Haig H. Kazazian, Jr., an emeritus professor in the department of genetics in the Perelman School of Medicine, passed away recently. He was 84.

A son of Armenian immigrants, Dr. Kazazian was born in Toledo, Ohio. His father, from Kayseri, Turkey, escaped the terror of the 1915 persecutions, forced marches, concentration camps, and death (known as the Armenian genocide); after many years of wandering, he came to the U.S. in 1923. His mother came from Istanbul in 1920.

Dr. Kazazian graduated magna cum laude from Dartmouth College in 1959 with an AB in medical science, where he took pre-med classes alongside philosophy and French. He then continued his medical education at Dartmouth, where he completed a two-year preclinical program and worked in several laboratories. In 1960, he transferred to Johns Hopkins University School of Medicine, preferring the weather in Maryland (where he had rowed in the Naval Academy) to cold New England winters. He obtained an MD from Johns Hopkins in 1962, after which he completed pediatrics training in the University of Minnesota Hospital and at Hopkins. While at Hopkins, he joined the lab of pediatrics professor Barton Childs, researching dosage compensation with fruit flies.

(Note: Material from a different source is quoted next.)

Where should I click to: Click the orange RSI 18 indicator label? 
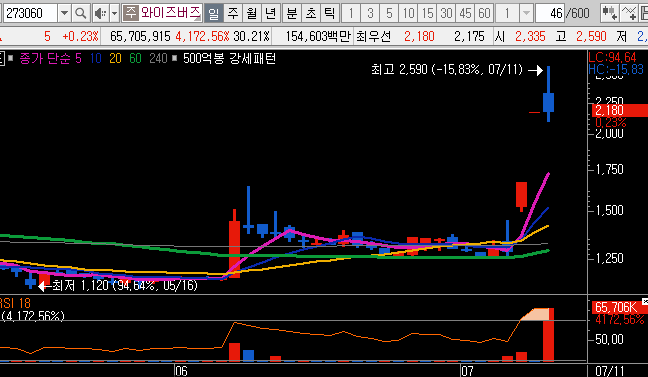pos(15,303)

Dr. Kazazian found a love of genetics while conducting this research and took it on full-time. In 1966, he assumed leadership of Harvey Itano’s laboratory at the National Institutes of Health, working with hemoglobin regulation, and entered the Public Health Service. In 1969, he was recruited to return to Hopkins, where he continued this research and rose to the rank of professor. Working with colleagues interested in other hemoglobin disorders, such as sickle cell anemia, Dr. Kazazian helped develop methods for prenatal diagnosis while at Hopkins. Over the course of the next two decades, Dr. Kazazian collaborated with researchers at Cornell University to discover many new mutations of β-thalassemia, a blood disorder that reduces the production of hemoglobin.

He joined Penn’s faculty in 1994 when he was named the Seymour Gray Professor of Molecular Medicine in the department of genetics. There, he helped build the genetics department and moved further away from clinical research and firmly into basic research. While at Penn, Dr. Kazazian continued groundbreaking research (which he had begun in 1984 while at Hopkins) on the nature of retrotransposable elements in humans and mice. Using mouse models, Dr. Kazazian’s lab was able to create a model for treating the blood disorder hemophilia A with factor VIII, the hemoglobin gene, which was defective in patients with hemophilia A. These experiments completely cured the mice of hemophilia within a year. In addition to genetics, he held secondary appointments in pediatrics and medicine. In 2007, he was elected a fellow of the American Academy of Arts and Sciences (Almanac May 8, 2007), and two years later, he was given the American Society of Human Genetics’ Allan Award (Almanac January 20, 2009).

In 2011, he retired from Penn and took emeritus status. That same year, he returned to Johns Hopkins as a professor of pediatrics, molecular biology, and genetics. At Johns Hopkins, he resumed his research on LINE-1 (L1) retrotransposons—insertions into the DNA that cause diseases. In 2018, he was elected to the National Academy of Sciences. He closed his laboratory in 2020, but continued to be curious about the biology of transposable elements, and worked on writing a book.

Dr. Kazazian is survived by his wife, Lilli; his children, Haig (Betsy) and Sonya (Dave); and five grandchildren.